## REQUIREMENT
The lines from the one containing "Where should I click to: Confirm" through the final line of the listing below are what the answer must repeat, exactly and only, leaving pictures out.

## RECORD EXTRACTS
◇ ◇ ◇ ◇ ◇

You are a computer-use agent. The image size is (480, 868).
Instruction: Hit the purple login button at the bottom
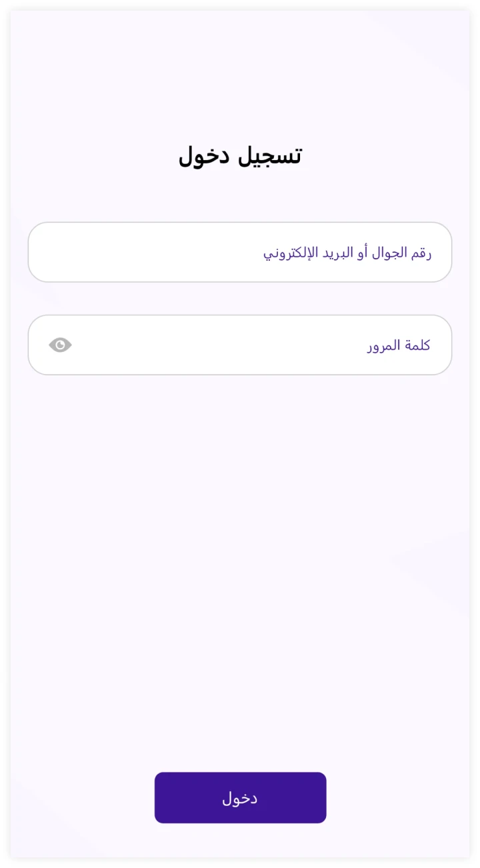(240, 797)
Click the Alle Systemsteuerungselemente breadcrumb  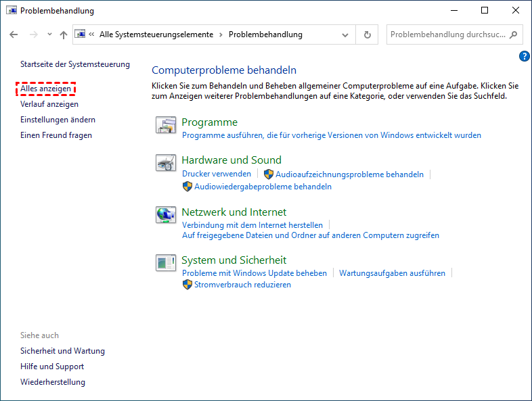(156, 34)
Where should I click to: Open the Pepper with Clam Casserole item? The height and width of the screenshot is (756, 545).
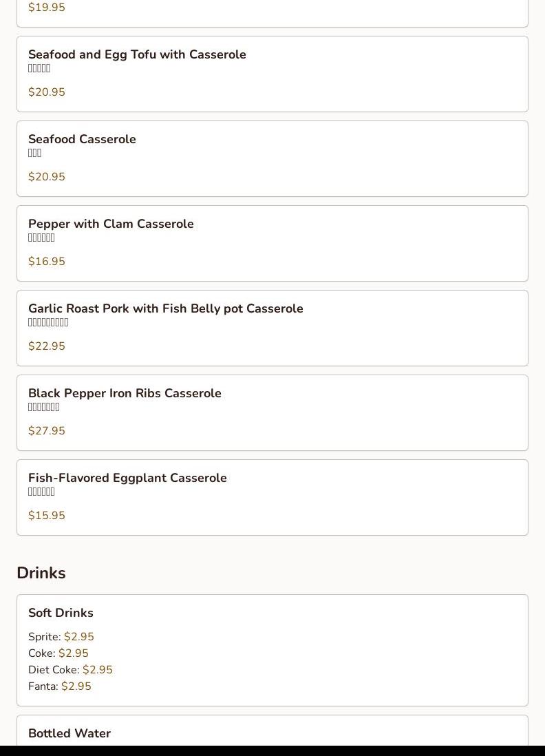(111, 224)
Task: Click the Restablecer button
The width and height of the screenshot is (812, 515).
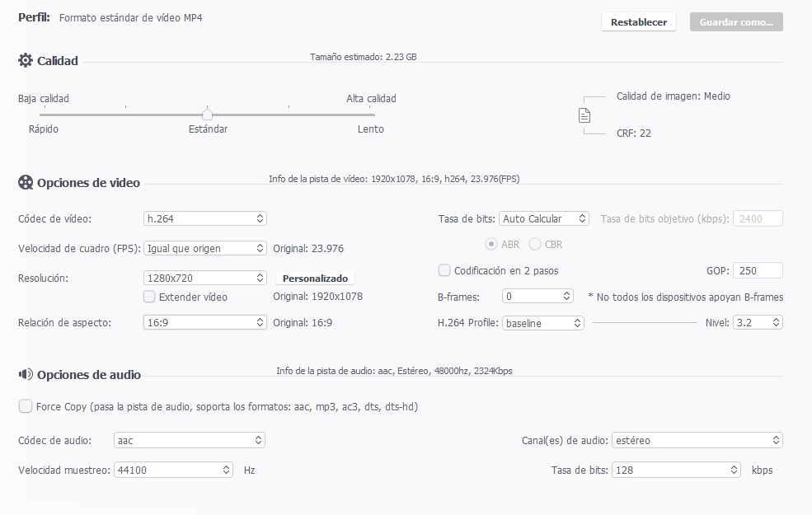Action: point(639,21)
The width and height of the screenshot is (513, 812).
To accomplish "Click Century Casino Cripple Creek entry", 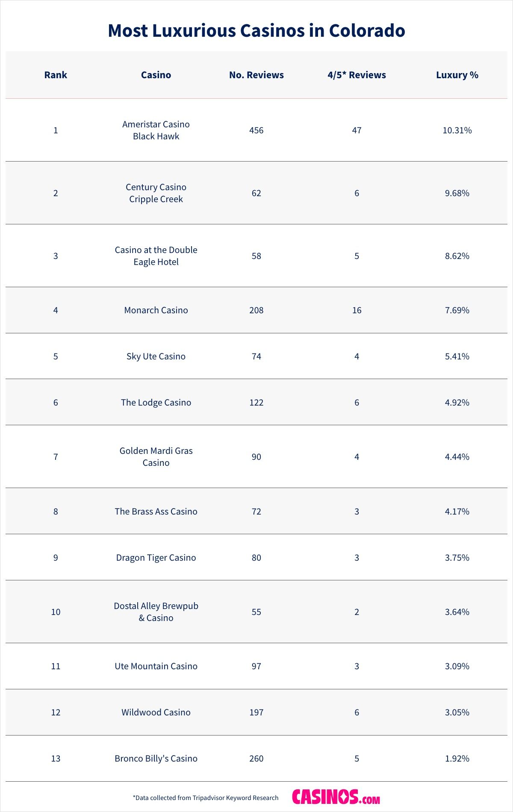I will pos(156,193).
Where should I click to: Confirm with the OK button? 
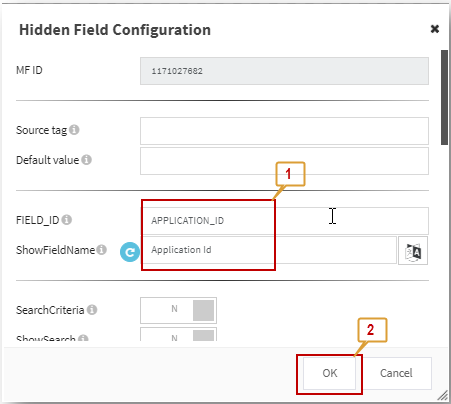329,373
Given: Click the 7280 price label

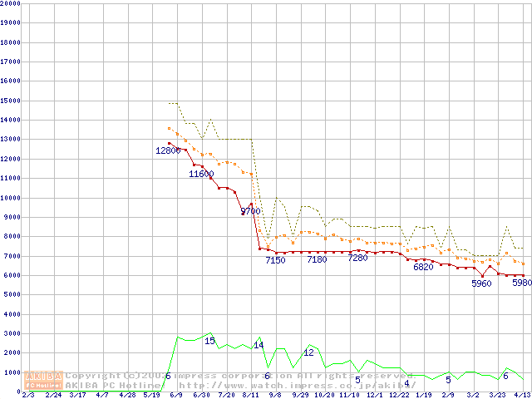Looking at the screenshot, I should point(357,258).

◇ ◇ ◇ ◇ ◇

## TASK ANSWER
Where should I click to: Confirm with the OK button? 
329,373
Given: Click the 7280 price label

Looking at the screenshot, I should point(357,258).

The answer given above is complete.